TASK INSTRUCTIONS: Below are the records; copy each line in them that holds the word "screenshot".
-- SUPPLIED DATA follows --
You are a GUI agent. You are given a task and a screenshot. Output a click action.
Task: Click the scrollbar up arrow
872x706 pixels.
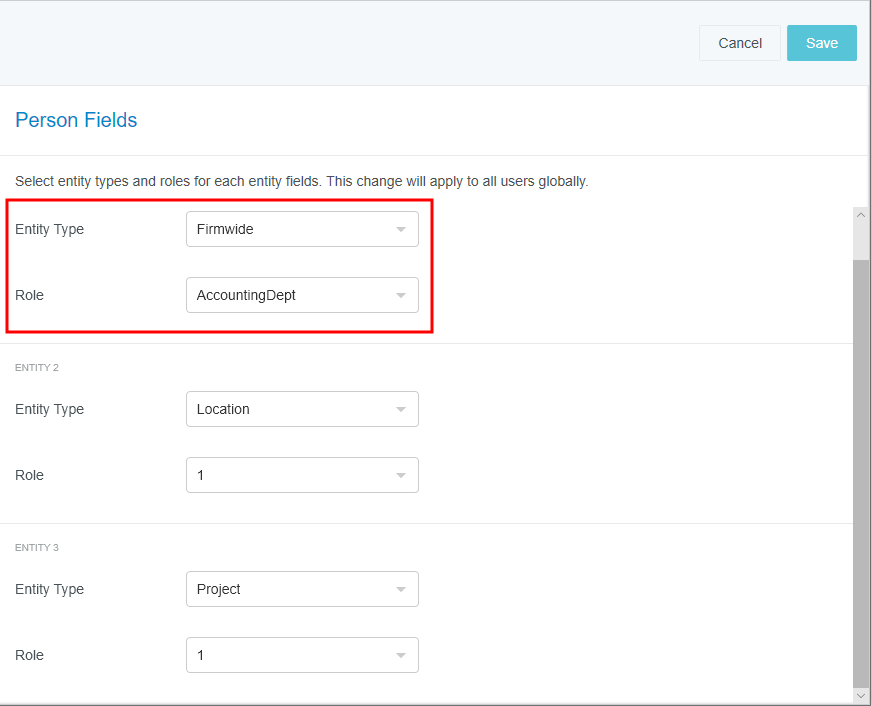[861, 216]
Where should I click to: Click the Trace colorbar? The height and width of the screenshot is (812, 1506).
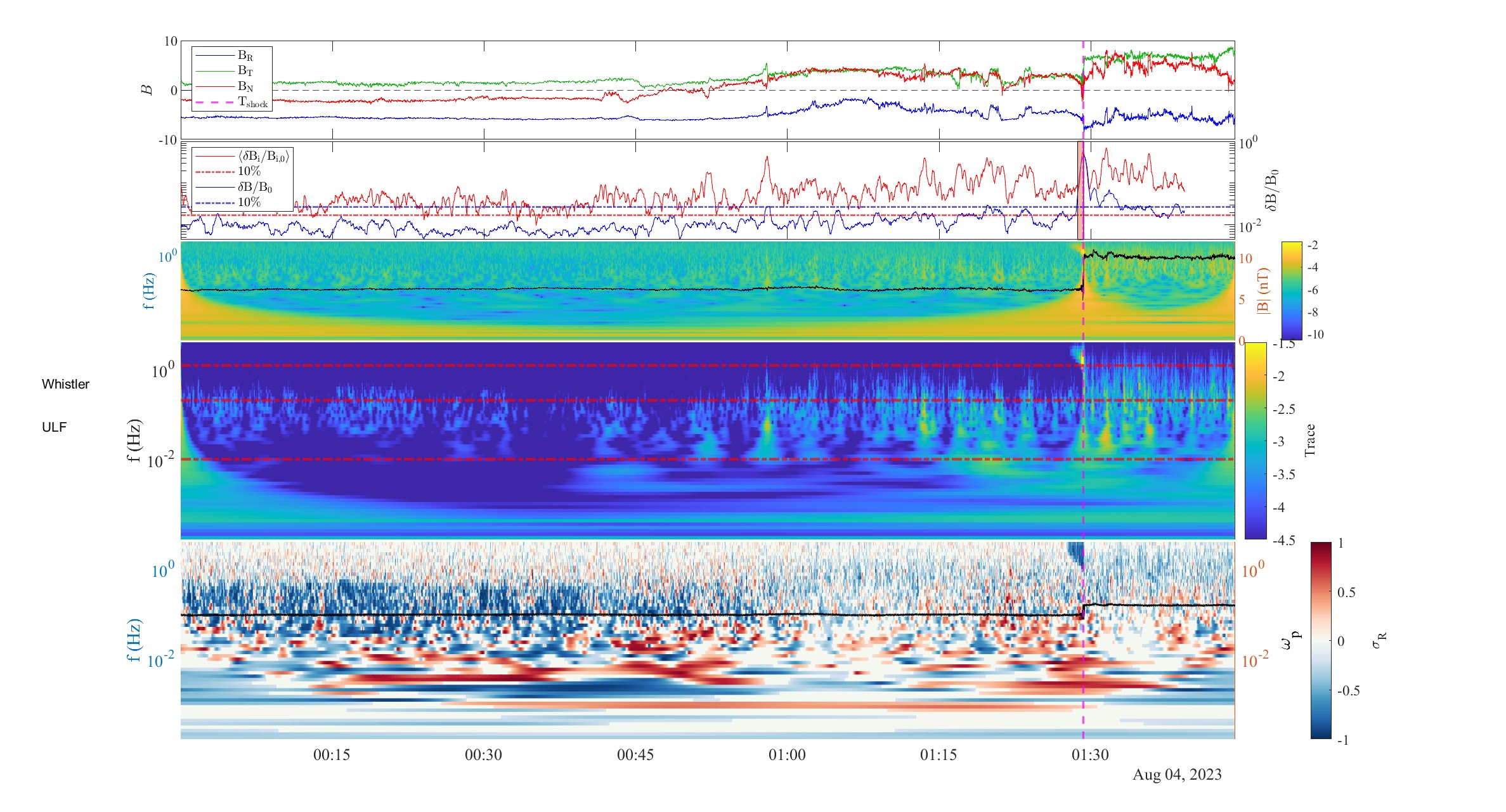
-- SUPPLIED DATA concluded --
EXPECTED ANSWER:
You are a GUI agent. You are given a task and a screenshot. Output a click action.
Where should I click to: Click the Trace colorbar? The height and width of the screenshot is (812, 1506).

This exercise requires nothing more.